Miles Shipside, director of www.rightmove. co.uk, is a no-nonsense economist who says some estate agents and sellers have been asking too much for homes on sale.

How is the market performing now? Give it points out of 10:

6/10.

Are prices up, down or flat?

It's flat. This year's dip in sales was the worst for a decade, but there is evidence of recovery. Expect increasing sales to first-time buyers before buy-to-let investors pile in next year. I think that 2006 will be flat, but affordability is improving, and it's helped by more realistic asking prices, falling interest rates and wage increases which are running ahead of annual house-price inflation.

With a deposit of £50,000, what would you choose as a UK investment?

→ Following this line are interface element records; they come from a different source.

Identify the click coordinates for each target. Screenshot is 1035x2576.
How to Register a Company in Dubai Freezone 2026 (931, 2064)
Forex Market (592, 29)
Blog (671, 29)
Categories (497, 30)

The Olympic zones in north and east London have already shown price jumps since the announcement - that's the place to go.

What's your tip for a best buy overseas?

Northern Cyprus looks good to me. There are rumours of a deal between Turkish and Greek Cypriots which will mean, I think, that you can buy with confidence in the currently cheaper north of the island.

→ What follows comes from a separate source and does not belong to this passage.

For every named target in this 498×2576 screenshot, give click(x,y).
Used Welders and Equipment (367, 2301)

Fiona Sadek has written housing reports for the Deputy Prime Minister, John Prescott, and works at property consultancy Colliers CRE.

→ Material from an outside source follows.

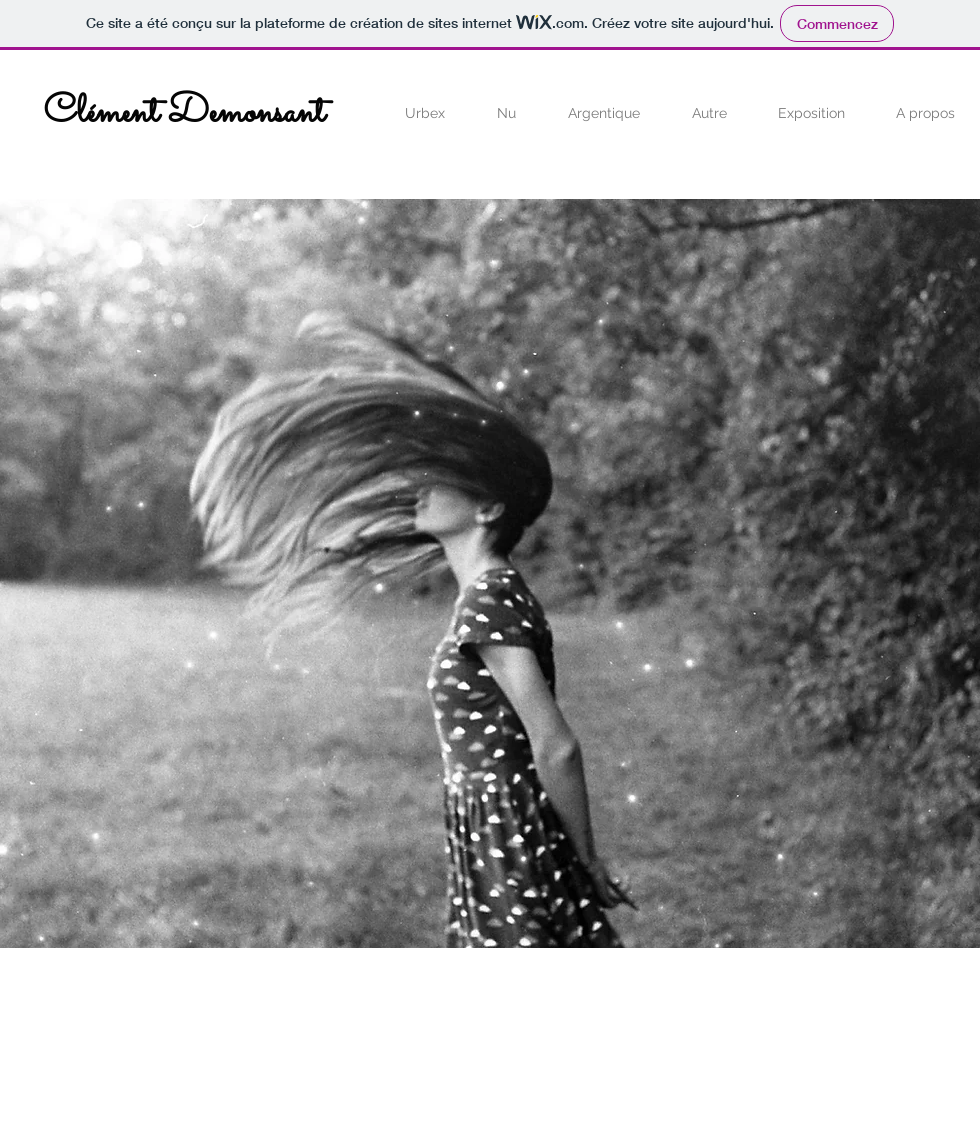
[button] (425, 113)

How is the market performing now? Give it points out of 10:

5/10, could do better.

Are prices up, down or flat?

Prices have plateaued after a year of heavy decline. The buyers' market is going to continue.

With a deposit of £50,000, what would you choose as a UK investment?

I'd buy in the East Midlands. It has an extensive motorway network, is close to the Humber ports and has East Midlands airport. The excellent transport links mean workers have one of the lowest average travel-to-work times in the UK. Housing is affordable, with Derbyshire and Nottinghamshire seeing the largest house-price growth over the past year, at 8 per cent.

What's your tip for a best buy overseas?

Malaysia has reliable financing for foreign investors, up to 90 per cent on a range of properties from sophisticated city-centre dwellings to high-end resorts. Avoid the Spanish Costas - there's a slowing market with an over-supply of stock. I also think that Turkey is a good place to buy in terms of rental yields.

Liam Bailey runs residential research at estate agency Knight Frank, specialising in country houses and top-of-the-range new developments.

How is the market performing now? Give it points out of 10:

6/10. Affordability is still a big issue for first-time buyers.

Are prices up, down or flat?

The market's flat now and I think that in 12 months time it will be 2 per cent higher.

With a deposit of £50,000, what would you choose as a UK investment?

I would buy an investment property in somewhere like Chatham, in Kent. The whole South-east has underperformed in price terms for three years, but there's beginning to be an upturn. To me, there is more potential here than elsewhere.

What's your tip for a best buy overseas?

Don't ignore the traditional locations - Murcia, in Spain, is good, not too congested and becoming increasingly popular with Brits. Or you could buy in Turkey, which is accessible and still cheap, and has an economy with big potential. However, I wouldn't recommend buying in central Europe, because of its difficult legal system and lack of transparency.

Lisa Isaacs edits What House? magazine, offering advice to inexperienced and first-time buyers, and road-testing new homes.

How is the market performing now? Give it points out of 10:

6/10.

Are prices up, down or flat?

Prices are still inflated. At the moment, first-time buyers are struggling to accumulate the money for a deposit and vendors feel that it's their God-given right to sell for an unrealistic value - but the longer they hold out for a top price, the staler the market becomes. In 2006, I can see house-price inflation staying the same.

With a deposit of £50,000, what would you choose as a UK investment?

I'd buy a holiday home to rent out. The South-west has peaked, so I'd look around the New Forest, in East Anglia and in Scotland.

What's your tip for a best buy overseas?

I think I would take a gamble and head for Hong Kong - where the newly opened Disneyland is going to pull in the punters. If it were to enjoy the same success as its Floridian counterpart and the short-term lets rolled in, I'd be very happy.